Click here to find out more.
3. Climate Change and the Pressure From Employees, Consumers, Regulators and Investors for Transformational Business Change
Prior to COVID-19, boards were already under pressure to address environmental issues – from governments, consumers and employees, as well as investors and lenders.
It's a particularly important topic for young employees - prior to the pandemic and the devastating wildfires of 2020, 4 out of 10 young people identified climate change as one of the most significant issues facing the planet.

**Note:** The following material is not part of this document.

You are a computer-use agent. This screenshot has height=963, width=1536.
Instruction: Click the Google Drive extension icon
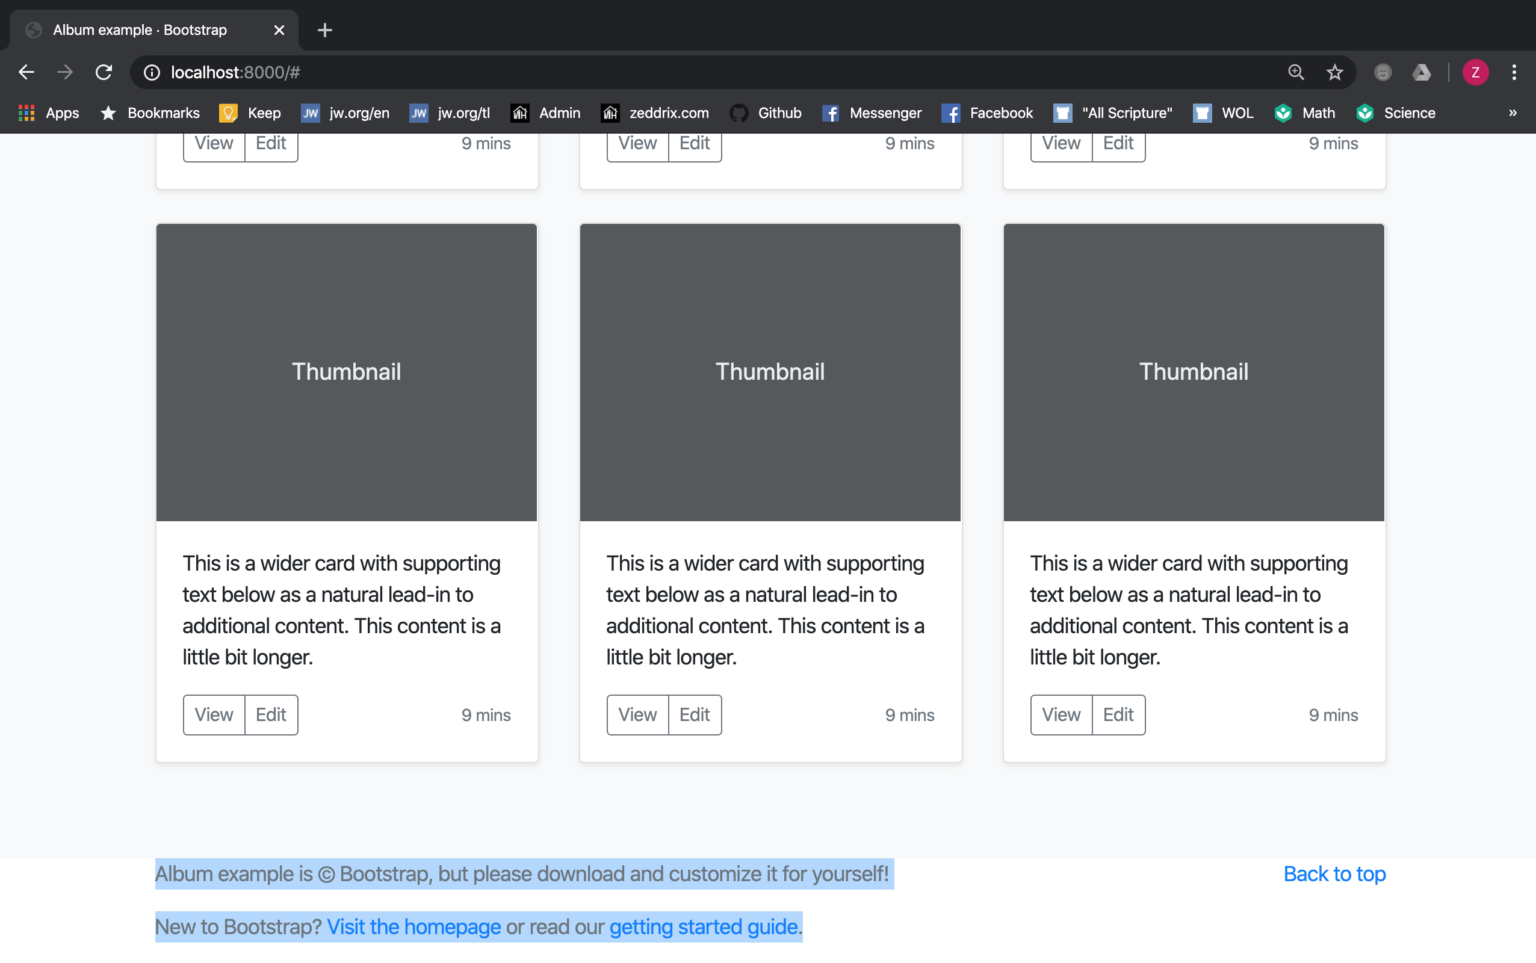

In Climate change and corporate value, a survey and report by Eversheds Sutherland and KPMG, there is growing recognition among businesses that climate change may very likely result in substantial transformation of their business (as well as bring new opportunities).
Pressure for change
Companies are being pressured to implement climate change strategies such as decarbonization by a range of stakeholders, including:
- Investors who are key influencers and very focused on climate issues when evaluating investment and divestment decisions
- Regulators and employees who have become an important factor, and an ever-increasing consumer demographic that is putting climate change at the top of their priorities
In 2020 it's become clear that the voice of the consumer and employees, combined with the influence (and power) of regulators and investors, has the potential to substantially transform businesses now and in the future.
4. Social Unrest, Employees and the Workplace
XpertHR, a leading provider of employment law and good practice guidance, writes in Post-Election Civility and Productivity in the Workplace, that although the US election is over, everyone who expected things to "go back to normal” has realized that the subject of civility is going to continue to be an issue in the modern workplace.
"...most Millennials (57%) are somewhat, or very concerned, that disagreeing with the political views of their bosses, or co-workers, could negatively bias their performance review"
Rachel Ernst, CHRO, Reflective
While Katie Navarra at SHRM writes in How to Support Employees After the Election that employees were dreading going to work on November 4, revealing that in a survey (by Reflective) of 1,000 U.S. employees - conducted earlier this year - 54% of participants said that if their candidate lost the election, it would impact their work performance. Another 29% felt that office politics would make it difficult to go to work the day after the election.
It is becoming clear that the effects of COVID-19 on the way we work, and the external pressures brought about by dramatic changes in public opinion on issues such as Diversity, Equity & Inclusion, and Climate Change, as well as social and political unrest, are leading business leaders to think in new ways about how their organizations and business should operate. Consequently, CEOs and other leaders are taking actions that are accelerating transformational change within their respective organizations.
HR leaders that stay informed and up to date with societal change will be able to contribute to the conversation, and play a proactive role in creating and leading on solutions that ensure their organization stays relevant in a rapidly changing environment.